_Working data_.

[start]

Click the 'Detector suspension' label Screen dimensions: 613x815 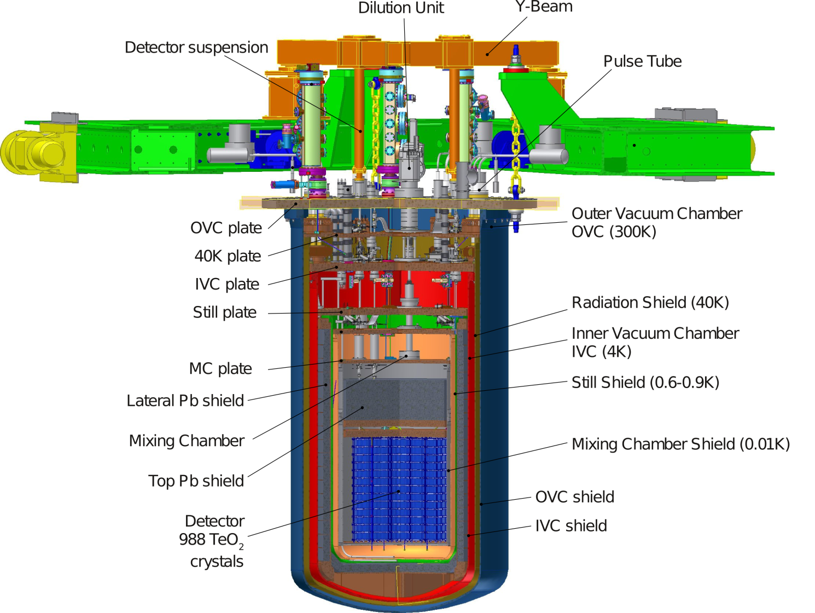196,48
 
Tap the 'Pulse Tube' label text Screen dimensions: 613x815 642,61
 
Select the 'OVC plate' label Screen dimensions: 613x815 226,228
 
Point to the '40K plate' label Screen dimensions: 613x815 228,256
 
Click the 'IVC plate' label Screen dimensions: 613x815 227,284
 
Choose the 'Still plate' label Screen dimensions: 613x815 224,313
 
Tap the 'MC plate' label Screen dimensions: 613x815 220,369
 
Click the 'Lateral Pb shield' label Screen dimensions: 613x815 185,401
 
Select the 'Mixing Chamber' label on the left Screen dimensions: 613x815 187,441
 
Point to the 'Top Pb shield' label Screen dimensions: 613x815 196,481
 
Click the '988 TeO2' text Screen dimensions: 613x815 211,540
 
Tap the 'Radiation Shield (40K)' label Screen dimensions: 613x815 650,303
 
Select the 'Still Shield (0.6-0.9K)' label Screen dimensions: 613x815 645,383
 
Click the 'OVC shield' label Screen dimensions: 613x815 574,497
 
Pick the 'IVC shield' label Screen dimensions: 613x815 570,526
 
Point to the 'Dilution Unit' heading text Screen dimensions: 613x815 401,8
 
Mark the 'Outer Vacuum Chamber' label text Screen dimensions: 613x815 656,213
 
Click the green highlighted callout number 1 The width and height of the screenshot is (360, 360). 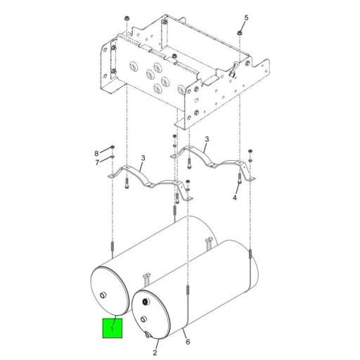coord(112,329)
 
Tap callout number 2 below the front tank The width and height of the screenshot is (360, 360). coord(155,352)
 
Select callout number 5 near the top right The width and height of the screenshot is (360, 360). coord(246,18)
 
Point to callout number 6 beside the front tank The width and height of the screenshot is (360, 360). coord(188,342)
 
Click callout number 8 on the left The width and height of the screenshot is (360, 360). coord(96,153)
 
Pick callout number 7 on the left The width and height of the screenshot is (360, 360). coord(97,162)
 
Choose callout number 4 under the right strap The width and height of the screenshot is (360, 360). coord(235,198)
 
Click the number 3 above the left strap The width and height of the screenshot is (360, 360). coord(143,158)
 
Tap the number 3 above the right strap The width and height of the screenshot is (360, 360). coord(207,139)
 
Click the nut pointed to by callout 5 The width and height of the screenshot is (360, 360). coord(239,33)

[end]

_Stated task_. Revise the lines starting with the line that contains "Select callout number" and going on through the line that contains "Tap the number", replacing "strap" with "belt" and leaving all else unchanged.

_Task output_.
Select callout number 5 near the top right The width and height of the screenshot is (360, 360). coord(246,18)
 
Point to callout number 6 beside the front tank The width and height of the screenshot is (360, 360). coord(188,342)
 
Click callout number 8 on the left The width and height of the screenshot is (360, 360). coord(96,153)
 
Pick callout number 7 on the left The width and height of the screenshot is (360, 360). coord(97,162)
 
Choose callout number 4 under the right belt The width and height of the screenshot is (360, 360). coord(235,198)
 
Click the number 3 above the left belt The width and height of the screenshot is (360, 360). coord(143,158)
 
Tap the number 3 above the right belt The width and height of the screenshot is (360, 360). coord(207,139)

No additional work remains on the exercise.